In 1886, Theodore Roosevelt was living in North Dakota. He had headed west to deal with the trauma and psychological beating of losing both his wife and mother on the same day, February 14, 1884. While there, he became a solid citizen that many believed had a future in government. Before the deaths, TR would have agreed, but for now he was content to master his sorrow on the back of a horse. For July 4th, he was asked to give a speech for the 4th of July celebration held on the frontier (before ND was a state).
I urge you to read it deeply. I have highlighted some parts that are particularly apt for our own times.
“I am particularly glad to have an opportunity of addressing you, my fellow citizens of Dakota, on the Fourth of July, because it always seems to me that those who dwell in a new territory, and whose actions therefore are peculiarly fruitful, for good and bad alike, in shaping the future, have in consequence peculiar responsibilities. But as you already know your rights and privileges so well, I am going to ask you to excuse me if I say a few words to you about your duties. Much has been given to us, and so, much will be expected of us; and we must take heed to use aright the gifts entrusted to our care.
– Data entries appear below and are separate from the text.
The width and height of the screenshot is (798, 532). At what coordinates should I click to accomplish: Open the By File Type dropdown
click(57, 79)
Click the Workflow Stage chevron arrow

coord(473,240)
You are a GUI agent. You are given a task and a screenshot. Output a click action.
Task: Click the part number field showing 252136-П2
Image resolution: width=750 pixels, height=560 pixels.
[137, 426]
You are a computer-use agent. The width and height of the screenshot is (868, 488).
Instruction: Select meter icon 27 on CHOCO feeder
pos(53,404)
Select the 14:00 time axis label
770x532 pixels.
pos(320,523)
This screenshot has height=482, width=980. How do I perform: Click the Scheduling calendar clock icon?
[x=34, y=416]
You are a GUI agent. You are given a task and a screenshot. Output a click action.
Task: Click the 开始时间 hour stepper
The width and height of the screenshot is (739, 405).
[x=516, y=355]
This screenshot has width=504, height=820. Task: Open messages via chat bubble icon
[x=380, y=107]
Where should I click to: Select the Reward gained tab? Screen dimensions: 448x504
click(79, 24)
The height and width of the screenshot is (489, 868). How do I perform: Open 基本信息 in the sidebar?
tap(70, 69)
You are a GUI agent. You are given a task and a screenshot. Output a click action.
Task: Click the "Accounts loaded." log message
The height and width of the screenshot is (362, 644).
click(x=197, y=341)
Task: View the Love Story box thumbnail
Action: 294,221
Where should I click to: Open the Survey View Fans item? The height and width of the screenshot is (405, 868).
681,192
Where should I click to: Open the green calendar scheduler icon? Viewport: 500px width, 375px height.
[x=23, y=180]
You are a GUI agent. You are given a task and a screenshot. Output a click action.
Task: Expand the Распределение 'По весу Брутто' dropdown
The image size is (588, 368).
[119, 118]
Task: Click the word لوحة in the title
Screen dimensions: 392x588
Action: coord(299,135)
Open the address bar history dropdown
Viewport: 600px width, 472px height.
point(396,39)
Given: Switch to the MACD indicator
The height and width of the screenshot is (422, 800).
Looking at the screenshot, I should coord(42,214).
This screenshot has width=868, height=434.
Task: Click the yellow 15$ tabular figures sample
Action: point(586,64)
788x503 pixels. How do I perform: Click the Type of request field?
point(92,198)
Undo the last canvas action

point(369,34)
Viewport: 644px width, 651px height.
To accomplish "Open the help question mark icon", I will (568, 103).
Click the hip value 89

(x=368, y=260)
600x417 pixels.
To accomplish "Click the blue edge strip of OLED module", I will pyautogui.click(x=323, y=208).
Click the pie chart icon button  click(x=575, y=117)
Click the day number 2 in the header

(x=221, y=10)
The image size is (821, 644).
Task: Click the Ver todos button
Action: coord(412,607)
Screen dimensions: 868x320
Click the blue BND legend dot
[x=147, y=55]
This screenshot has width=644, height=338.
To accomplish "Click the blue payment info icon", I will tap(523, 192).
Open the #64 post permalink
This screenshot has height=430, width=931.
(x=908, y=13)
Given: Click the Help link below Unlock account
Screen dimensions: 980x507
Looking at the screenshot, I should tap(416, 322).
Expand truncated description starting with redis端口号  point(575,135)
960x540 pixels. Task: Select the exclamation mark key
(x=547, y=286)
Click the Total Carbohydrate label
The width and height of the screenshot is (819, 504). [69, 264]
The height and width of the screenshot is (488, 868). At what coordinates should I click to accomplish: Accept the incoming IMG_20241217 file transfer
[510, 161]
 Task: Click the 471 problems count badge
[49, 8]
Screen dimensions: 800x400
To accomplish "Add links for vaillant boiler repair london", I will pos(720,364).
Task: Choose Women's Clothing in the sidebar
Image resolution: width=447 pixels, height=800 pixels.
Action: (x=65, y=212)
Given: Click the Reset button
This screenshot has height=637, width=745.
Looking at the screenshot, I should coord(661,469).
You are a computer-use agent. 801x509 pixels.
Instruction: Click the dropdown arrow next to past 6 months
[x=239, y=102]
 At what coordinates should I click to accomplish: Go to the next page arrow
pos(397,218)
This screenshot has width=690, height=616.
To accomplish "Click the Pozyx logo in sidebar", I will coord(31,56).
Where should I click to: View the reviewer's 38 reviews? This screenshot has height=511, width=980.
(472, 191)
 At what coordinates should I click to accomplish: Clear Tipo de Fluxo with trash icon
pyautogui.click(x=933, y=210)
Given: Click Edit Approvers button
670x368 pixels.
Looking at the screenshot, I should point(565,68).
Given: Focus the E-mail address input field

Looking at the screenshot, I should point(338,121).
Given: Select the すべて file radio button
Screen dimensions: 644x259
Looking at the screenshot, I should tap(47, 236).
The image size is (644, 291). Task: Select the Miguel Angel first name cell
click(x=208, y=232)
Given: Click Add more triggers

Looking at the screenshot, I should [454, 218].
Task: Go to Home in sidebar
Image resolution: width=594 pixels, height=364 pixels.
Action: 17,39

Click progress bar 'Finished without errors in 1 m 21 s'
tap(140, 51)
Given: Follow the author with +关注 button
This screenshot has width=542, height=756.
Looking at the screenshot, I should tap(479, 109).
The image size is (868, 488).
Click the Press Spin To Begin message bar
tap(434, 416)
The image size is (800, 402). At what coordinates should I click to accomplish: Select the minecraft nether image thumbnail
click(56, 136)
The Declaration of independences derived its peculiar importance, not on accounts of what America was, but because of what she was to become; she shared with other nations the present, and she yielded to them the past, but it was felt in return that to her, and to her especially, belonged the future. It is the same with us here. We, grangers and cowboys alike, have opened a new land; and we are the pioneers, and as we shape the course of the stream near its head, our efforts have infinitely more effect, in bending it in any given direction. . . In other words, the first comers in a land can, by their individual efforts, do far more to channel our the course in which its history is to run than can those who come after them; and their labors, whether exercised on the side of evil or on the side of good, are far more effective than if they had remained in old settled communities.
So it is peculiarly incumbent on us here today so to act throughout our lives as to leave our children a heritage, for which we will received their blessing and not their curse. . . . If you fail to work in public life, as well as in private, for honesty and uprightness and virtue, if you condone vice because the vicious man is smart, or if you in any other way cast your weight on the scales in favor of evil, you are just so far corrupting and making less valuable the birthright of your children.. . . .
It is not what we have that will make us a great nation; it is the way in which we use it.
I do not undervalue for a moment our material prosperity; like all Americans, I like big things; big prairies, big forests and mountains, big wheat fields, railroads—and herds of cattle, too—big factories, steamboats, and everything else. But we must keep steadily in mind that no people were ever yet benefited by riches if their prosperity corrupted their virtue. It is of more importance that we should show our selves honest, brave, truthful, and intelligent, than that we should own all the railways and grain elevators in the world.
We have fallen heirs to the most glorious heritage a people ever received, and each one must do his part if we wish to show that the nations is worthy of its good fortune. Here we are not ruled over by others, as in the case of Europe; we rule ourselves. All American citizens, whether born here or elsewhere, whether of one creed or another, stand on the same footing; we welcome every honest immigrant no matter from what country he comes, provided only that he leaves off his former nationality, and remains neither Celt nor Saxon, neither Frenchman nor German, but becomes an American, desirous of fulfilling in good faith the duties of American citizenship.
When we this rule ourselves, we have the responsibilities of sovereigns, not of subjects. We must never exercise our rights either wickedly or thoughtlessly; we can continue to preserve them in but one possible way, by making the proper use of them. In a new portion of the country, especially here in the Far West, it is peculiarly important to do so; and on this day of all others, we ought soberly realize the weight of the responsibility that rests upon us. I am, myself, at heart as much a Westerner as an Easterner; I am proud, indeed, to be considered one of yourselves, and I address you in this rather solemn strain today, only because of my pride in you, and because your welfare, moral as well as material, so near my heart.
–Teddy Roosevelt, speech on July 4, 1886; from Hermann Hagedorn, Roosevelt in the Bad Lands. 1921 Referenced in David McCullough. Mornings on Horseback. New York: Simon & Schuster Paperbacks, 2001.